*Aim*: List each line below that contains the word "perform".
##### Material supplied #####
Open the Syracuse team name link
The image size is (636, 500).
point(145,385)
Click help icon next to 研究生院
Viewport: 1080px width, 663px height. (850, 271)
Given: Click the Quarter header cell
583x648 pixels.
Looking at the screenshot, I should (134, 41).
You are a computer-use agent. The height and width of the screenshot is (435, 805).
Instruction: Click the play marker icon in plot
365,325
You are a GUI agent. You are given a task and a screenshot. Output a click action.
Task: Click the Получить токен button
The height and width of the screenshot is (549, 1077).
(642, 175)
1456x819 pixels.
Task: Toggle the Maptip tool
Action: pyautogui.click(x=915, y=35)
#####
##### Material supplied #####
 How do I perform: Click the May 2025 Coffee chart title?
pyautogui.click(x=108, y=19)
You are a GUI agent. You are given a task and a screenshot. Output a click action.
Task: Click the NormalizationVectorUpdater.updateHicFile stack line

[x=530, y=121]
#####
##### Material supplied #####
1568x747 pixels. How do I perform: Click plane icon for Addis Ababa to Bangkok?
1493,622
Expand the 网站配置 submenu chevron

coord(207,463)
#####
*Solved exercise*:
 How do I perform: Click the May 2025 Coffee chart title?
1568x747 pixels. How do I perform: Click plane icon for Addis Ababa to Bangkok?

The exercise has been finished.